Read the article, then draw your own conclusions.  Or, if you lack the skill to draw, read the writing on the wall.

Monday, March 14, 2016

Happy Pi Day 2016

Today is pi day, which can be expressed several different ways.  Because I'm a bit bored, I'll illustrate a few here:

  1. 22/7
  2. 3.1428571429
  3. 3.14
  4. π
Note that the third example is where we get pi day, March 14th.  Isn't that clever?

As for me, I intend to celebrate pi day in a more traditional fashion.

 Happy pi day to all, and to all a large byte!

Tuesday, March 1, 2016

Hometown Reads

Last time I visited my local Barnes and Noble bookstore I asked the manager why the store didn't feature a section comprised exclusively of local authors.  I got a flat three minutes of prevarication, culminating in the tired old cliché, "I'm sorry, but my hands are tied."  Feeling a bit discouraged, I declined an overpriced B&N latté in favor of a more stimulating beverage.  I went down the street to Bar 145 and got two fingers of good old thought provoker in front of me, water back.

It has always seemed to me that local authors would benefit from a web page.  Someplace on the net where we could rest assured that we're not alone, where our work could be advertised, and where the liberals could give the conservatives a bad case of the red ass, then the conservatives would retaliate with a few stinging remarks of their own, which would send the moonbats into orbit - so the place would need to be policed a bit.  Then the organizer would have to find all the authors in Toledo, then set up the web site... we're talking about a ton of work, which I am not up for.
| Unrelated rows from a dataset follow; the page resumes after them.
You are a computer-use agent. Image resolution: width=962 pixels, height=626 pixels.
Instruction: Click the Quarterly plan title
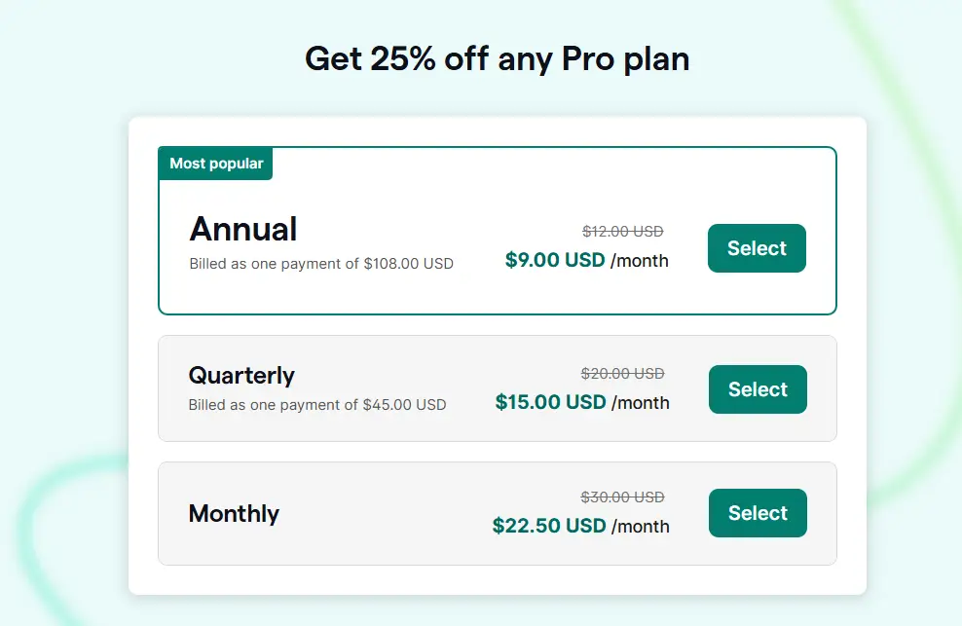coord(241,376)
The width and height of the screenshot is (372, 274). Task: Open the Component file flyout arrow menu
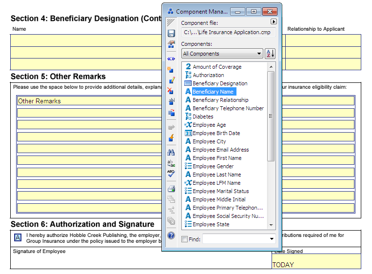tap(274, 22)
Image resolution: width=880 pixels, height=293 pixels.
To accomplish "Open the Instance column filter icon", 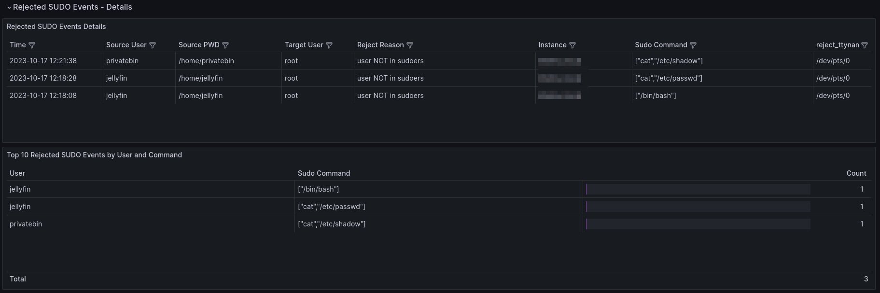I will (x=573, y=45).
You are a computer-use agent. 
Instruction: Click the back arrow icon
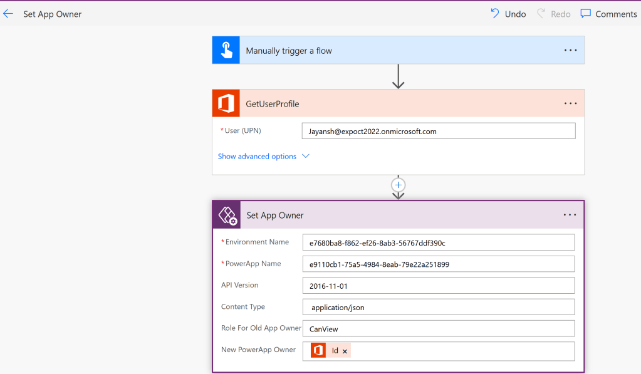pos(8,14)
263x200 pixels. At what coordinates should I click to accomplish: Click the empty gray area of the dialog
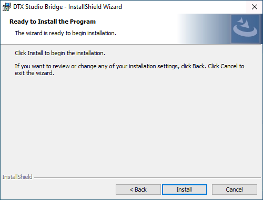(x=132, y=122)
Fortunately for me, and for the rest of us, someone else arrived at this conclusion as well, and is willing to put some work behind it.  Becky Robinson of Weaving Influence has launched a new site, Hometown Reads, which features authors from the Toledo metro area.  Authors get their own individual page with links to their own website, Facebook, and other social media sites.  Or, if you'd just like to see what local authors are publishing, that's available as well.

This service has been needed for a long time now, and I'm glad Becky and her team are running the ball in for a touchdown.  As for me, it's five o'clock somewhere, but I have to teach tonight.  Toledo Ballroom (2400 N. Reynolds Road, Toledo, OH) has a group class scheduled tonight at 7:00, and I'm teaching intermediate bronze level cha cha. Happy hour will have to wait.